What you produce should be every line from the data that includes "agent".

# # #

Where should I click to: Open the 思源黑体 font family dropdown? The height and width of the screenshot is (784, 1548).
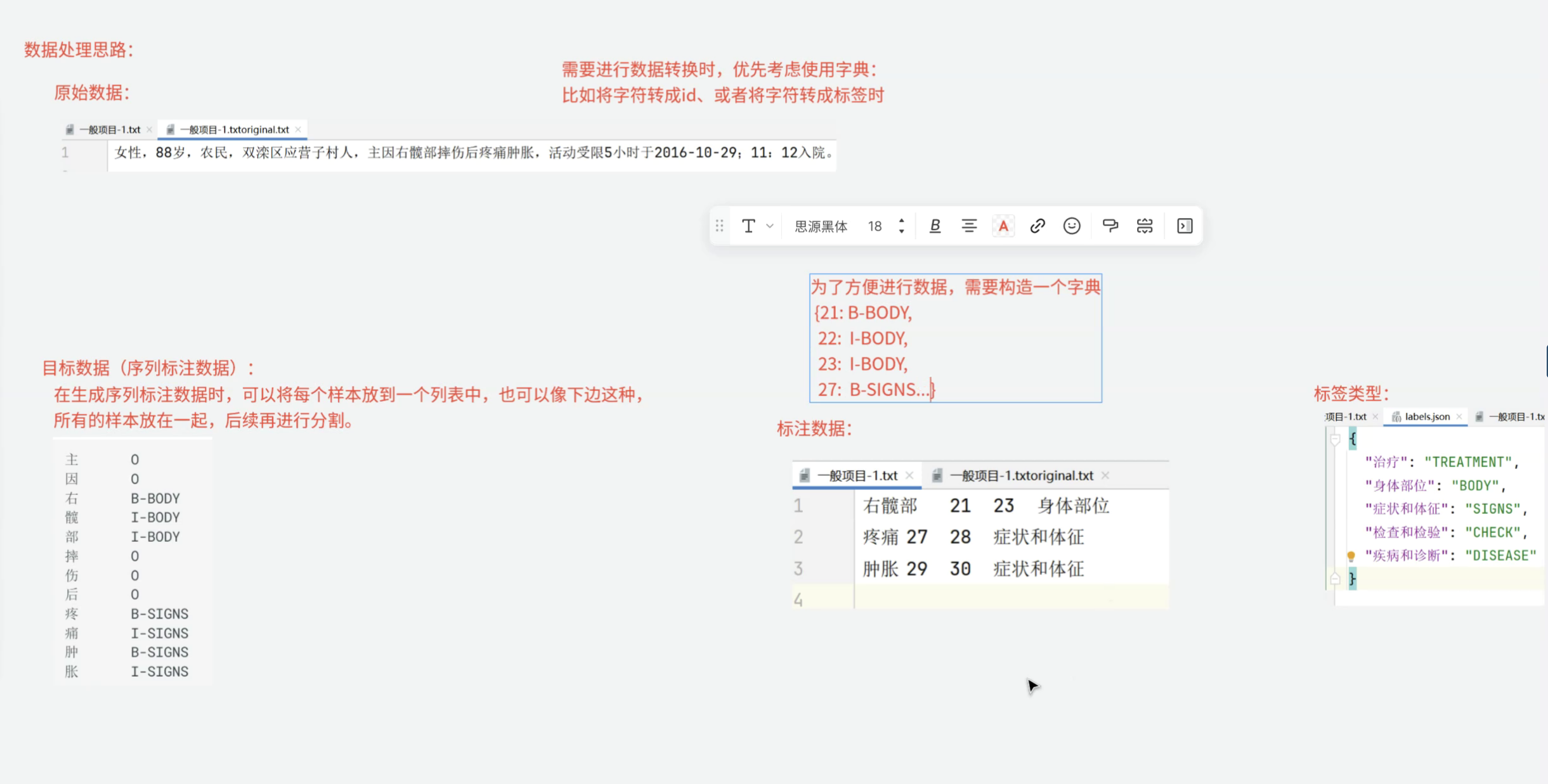click(x=821, y=226)
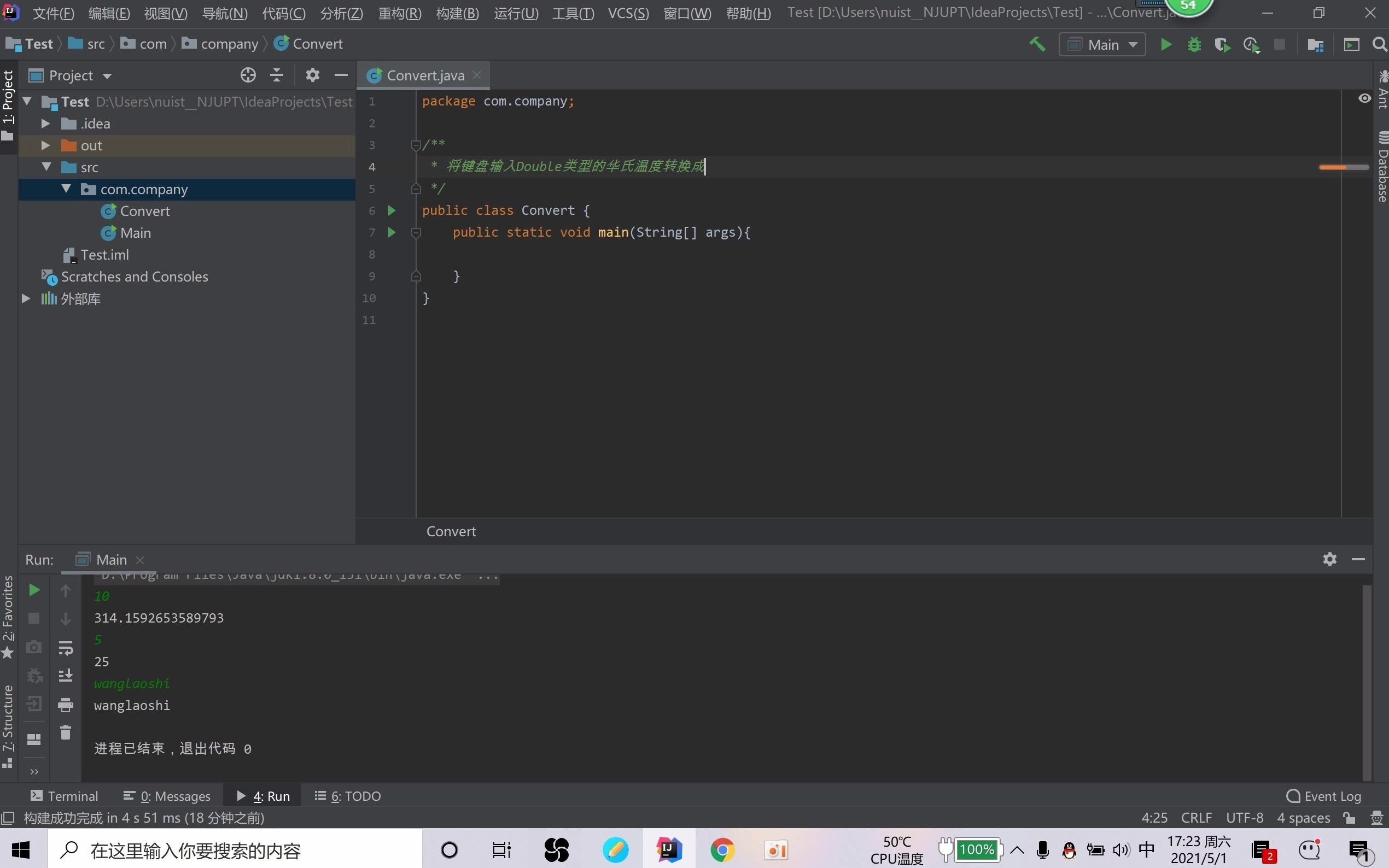Toggle the editor reader mode eye icon
The height and width of the screenshot is (868, 1389).
pyautogui.click(x=1364, y=99)
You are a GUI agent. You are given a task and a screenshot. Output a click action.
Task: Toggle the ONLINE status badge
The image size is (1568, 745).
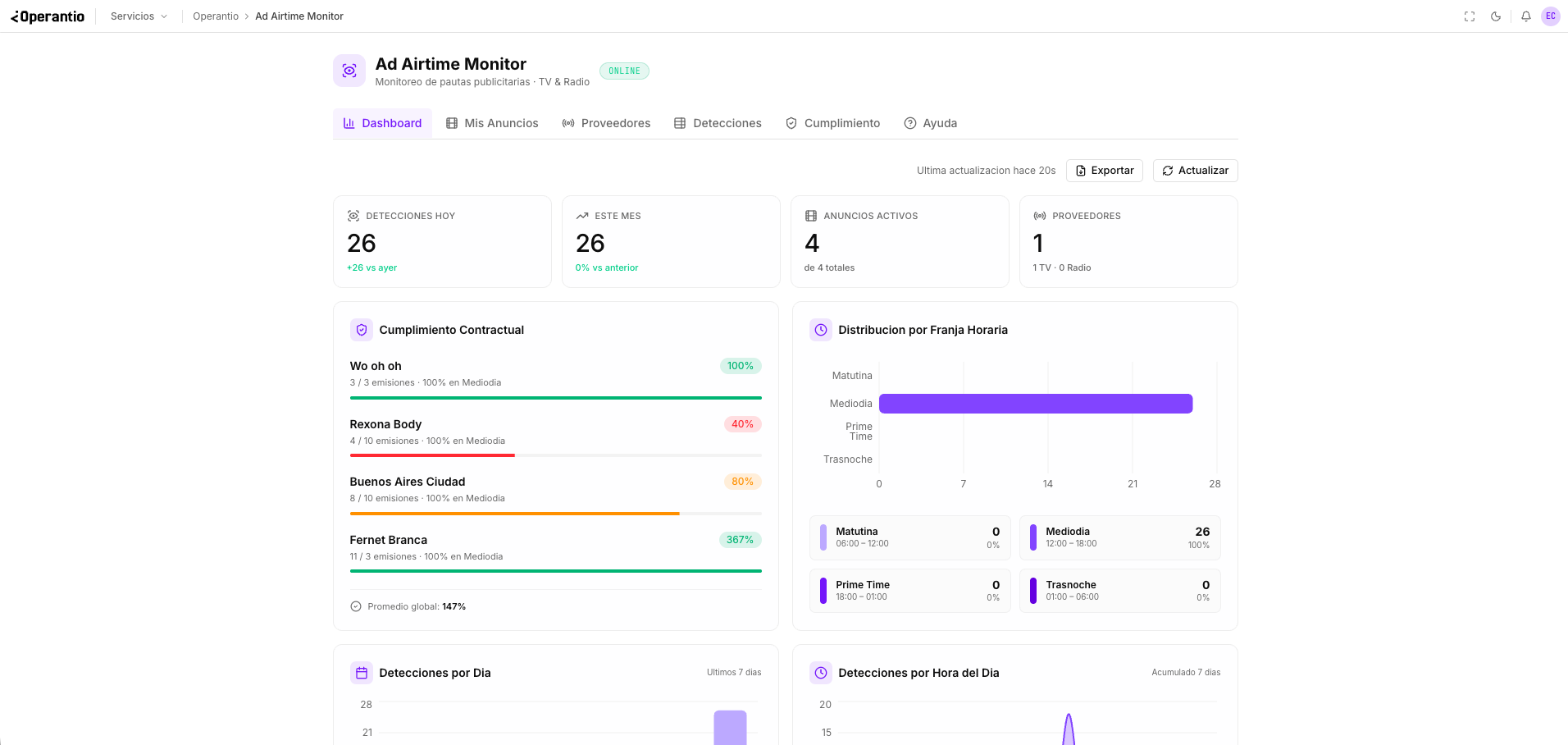click(x=624, y=71)
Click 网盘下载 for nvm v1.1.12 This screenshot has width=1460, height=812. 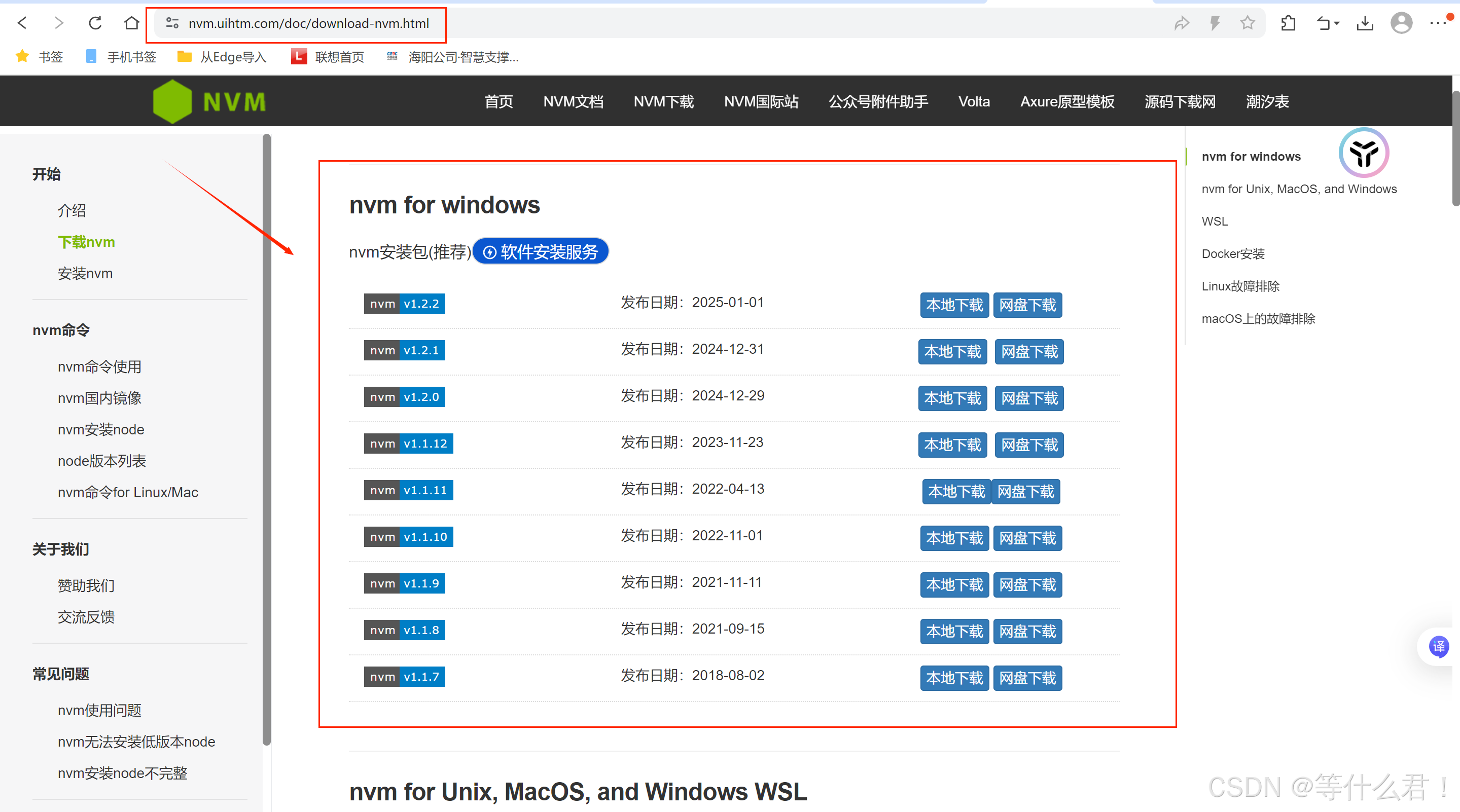pyautogui.click(x=1029, y=445)
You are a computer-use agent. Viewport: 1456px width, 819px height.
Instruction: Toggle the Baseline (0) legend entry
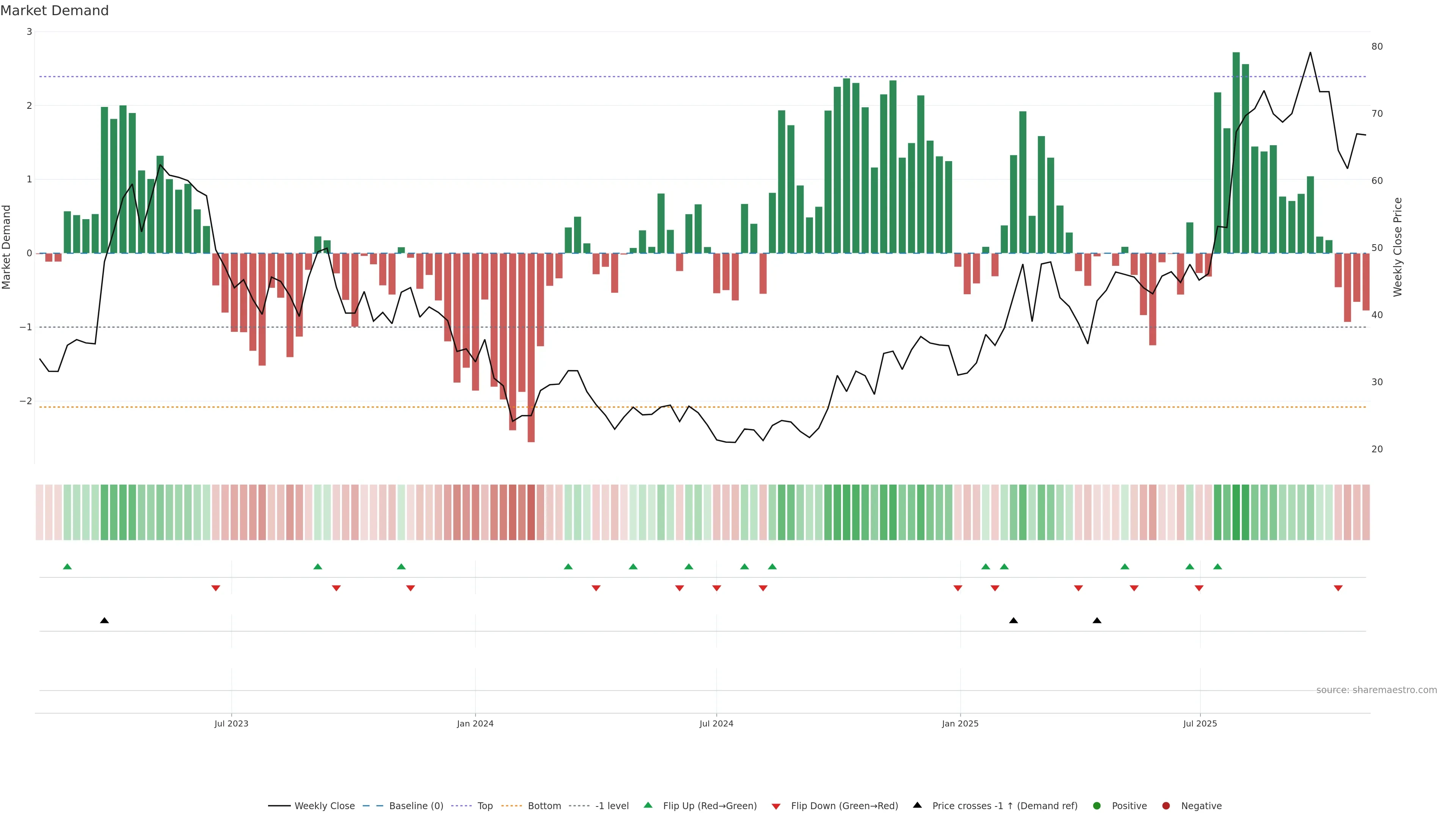click(416, 805)
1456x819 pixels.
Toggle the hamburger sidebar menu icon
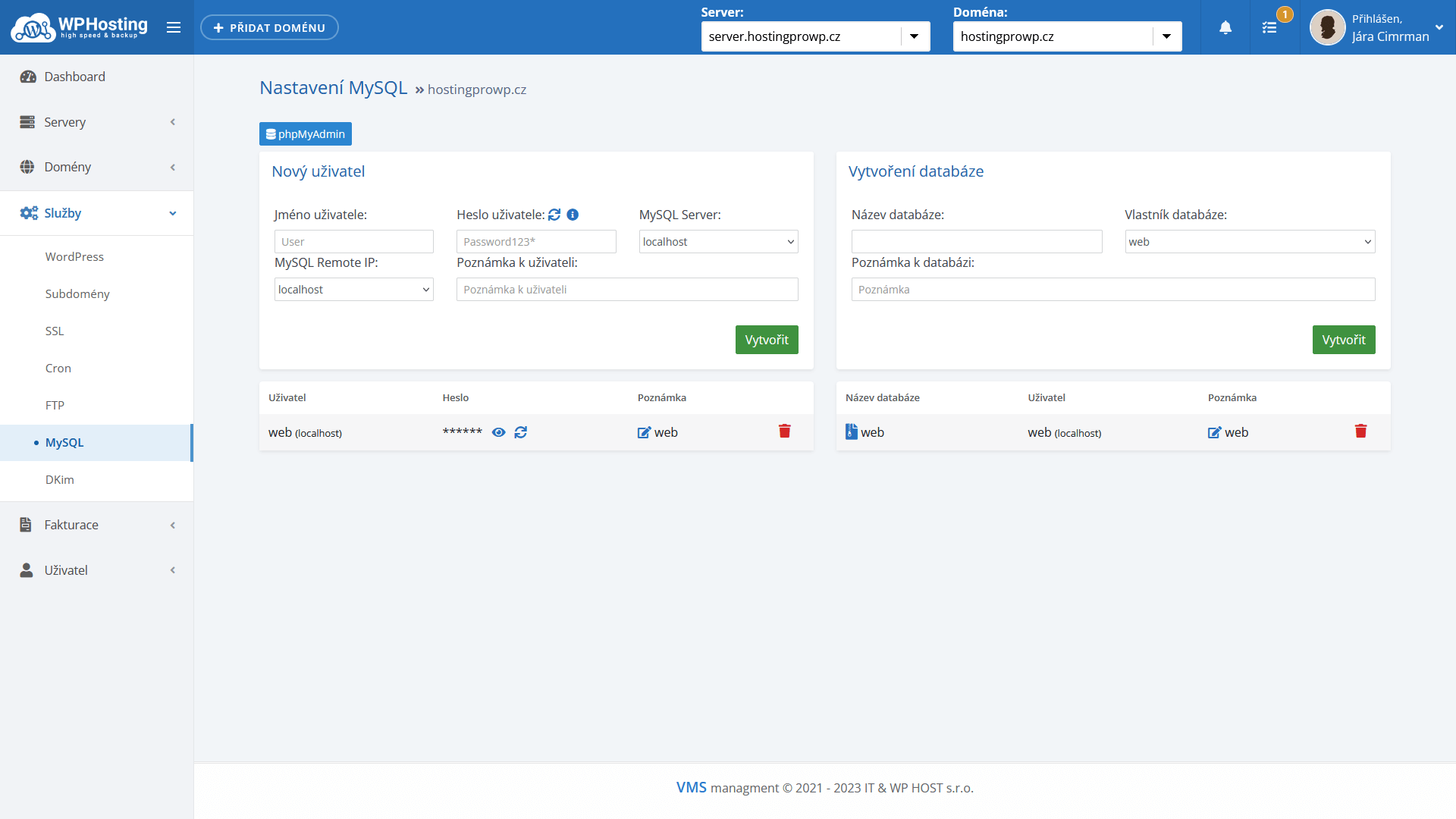coord(174,28)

# # #

WRITTEN SOLUTION
You are a GUI agent. You are given a task and a screenshot. Output a click action.
You are a computer-use agent. Viewport: 1456px width, 819px height.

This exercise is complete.